Materials provided section start

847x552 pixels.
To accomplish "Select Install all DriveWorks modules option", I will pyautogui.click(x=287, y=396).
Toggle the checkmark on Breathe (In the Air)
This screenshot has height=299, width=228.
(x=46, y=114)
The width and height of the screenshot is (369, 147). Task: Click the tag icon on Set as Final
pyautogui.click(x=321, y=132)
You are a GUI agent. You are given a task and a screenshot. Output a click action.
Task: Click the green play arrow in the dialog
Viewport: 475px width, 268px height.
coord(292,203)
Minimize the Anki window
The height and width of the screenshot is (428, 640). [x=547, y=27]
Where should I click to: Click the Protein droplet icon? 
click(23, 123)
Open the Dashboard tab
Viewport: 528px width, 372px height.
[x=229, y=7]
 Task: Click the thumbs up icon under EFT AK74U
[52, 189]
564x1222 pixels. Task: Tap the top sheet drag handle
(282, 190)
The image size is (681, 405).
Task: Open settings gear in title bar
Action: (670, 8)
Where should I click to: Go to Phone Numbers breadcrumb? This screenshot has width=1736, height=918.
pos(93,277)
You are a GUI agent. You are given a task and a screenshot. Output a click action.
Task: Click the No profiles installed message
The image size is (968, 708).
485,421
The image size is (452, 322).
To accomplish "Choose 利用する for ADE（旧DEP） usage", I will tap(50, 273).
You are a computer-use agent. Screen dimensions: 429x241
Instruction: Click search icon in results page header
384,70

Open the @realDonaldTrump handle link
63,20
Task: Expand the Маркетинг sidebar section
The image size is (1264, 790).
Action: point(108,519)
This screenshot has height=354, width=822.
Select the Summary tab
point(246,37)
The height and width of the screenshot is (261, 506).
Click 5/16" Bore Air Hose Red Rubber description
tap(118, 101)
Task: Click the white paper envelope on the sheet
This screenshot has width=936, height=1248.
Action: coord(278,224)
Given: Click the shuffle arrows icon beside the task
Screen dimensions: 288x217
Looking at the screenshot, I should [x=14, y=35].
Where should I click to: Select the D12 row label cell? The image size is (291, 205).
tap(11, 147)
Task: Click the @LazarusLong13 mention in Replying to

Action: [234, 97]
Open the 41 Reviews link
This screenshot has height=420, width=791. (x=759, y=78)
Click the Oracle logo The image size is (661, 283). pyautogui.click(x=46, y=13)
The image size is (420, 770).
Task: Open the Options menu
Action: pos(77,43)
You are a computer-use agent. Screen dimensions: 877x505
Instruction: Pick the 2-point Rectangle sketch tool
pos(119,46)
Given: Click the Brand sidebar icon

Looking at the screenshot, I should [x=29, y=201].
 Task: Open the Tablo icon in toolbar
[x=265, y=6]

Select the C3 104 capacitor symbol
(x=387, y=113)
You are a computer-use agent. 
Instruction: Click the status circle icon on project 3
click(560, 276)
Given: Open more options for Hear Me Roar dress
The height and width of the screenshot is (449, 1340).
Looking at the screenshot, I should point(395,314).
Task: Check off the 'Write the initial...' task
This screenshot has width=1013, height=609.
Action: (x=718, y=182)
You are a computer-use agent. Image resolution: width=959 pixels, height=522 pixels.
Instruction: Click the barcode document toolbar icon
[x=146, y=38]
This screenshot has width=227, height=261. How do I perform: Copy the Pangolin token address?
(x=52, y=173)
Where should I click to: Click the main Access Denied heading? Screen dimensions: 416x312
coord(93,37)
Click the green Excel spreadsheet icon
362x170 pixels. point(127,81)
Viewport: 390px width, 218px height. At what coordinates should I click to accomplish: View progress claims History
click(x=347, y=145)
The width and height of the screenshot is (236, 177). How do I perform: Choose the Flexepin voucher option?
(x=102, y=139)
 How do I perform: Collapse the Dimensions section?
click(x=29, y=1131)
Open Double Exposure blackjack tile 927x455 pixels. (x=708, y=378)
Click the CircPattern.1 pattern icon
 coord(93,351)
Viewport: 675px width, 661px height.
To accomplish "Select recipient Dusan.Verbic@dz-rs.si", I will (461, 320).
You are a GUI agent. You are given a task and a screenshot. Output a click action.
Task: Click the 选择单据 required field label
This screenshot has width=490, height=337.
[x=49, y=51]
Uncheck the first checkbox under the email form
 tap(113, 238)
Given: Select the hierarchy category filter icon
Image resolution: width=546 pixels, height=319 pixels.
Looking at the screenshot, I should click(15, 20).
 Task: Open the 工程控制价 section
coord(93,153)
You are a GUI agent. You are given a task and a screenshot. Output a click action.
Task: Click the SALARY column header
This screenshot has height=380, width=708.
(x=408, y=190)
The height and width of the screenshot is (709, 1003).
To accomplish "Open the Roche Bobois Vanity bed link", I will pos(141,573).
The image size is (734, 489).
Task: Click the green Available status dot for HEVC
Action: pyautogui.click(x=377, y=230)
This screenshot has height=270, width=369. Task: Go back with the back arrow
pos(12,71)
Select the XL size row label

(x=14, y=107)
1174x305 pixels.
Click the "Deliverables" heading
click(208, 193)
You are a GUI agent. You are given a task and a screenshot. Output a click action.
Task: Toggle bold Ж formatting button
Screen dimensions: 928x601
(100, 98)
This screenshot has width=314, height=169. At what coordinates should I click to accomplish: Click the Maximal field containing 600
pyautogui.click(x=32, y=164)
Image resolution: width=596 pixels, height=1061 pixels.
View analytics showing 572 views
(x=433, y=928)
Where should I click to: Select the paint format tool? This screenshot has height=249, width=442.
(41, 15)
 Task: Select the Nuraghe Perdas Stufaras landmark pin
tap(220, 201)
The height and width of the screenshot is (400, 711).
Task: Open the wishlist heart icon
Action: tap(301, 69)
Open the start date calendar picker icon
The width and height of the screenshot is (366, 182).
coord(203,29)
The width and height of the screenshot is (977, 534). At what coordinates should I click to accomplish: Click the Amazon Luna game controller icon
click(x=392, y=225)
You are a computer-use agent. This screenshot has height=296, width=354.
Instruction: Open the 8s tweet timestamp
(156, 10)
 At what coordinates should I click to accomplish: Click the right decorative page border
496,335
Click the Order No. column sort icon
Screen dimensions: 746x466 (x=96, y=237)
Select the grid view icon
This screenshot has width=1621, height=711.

Materials provided section end

Required work: Your answer should be a single number: how many lines of the material above include "computer".

Response for this exercise: 5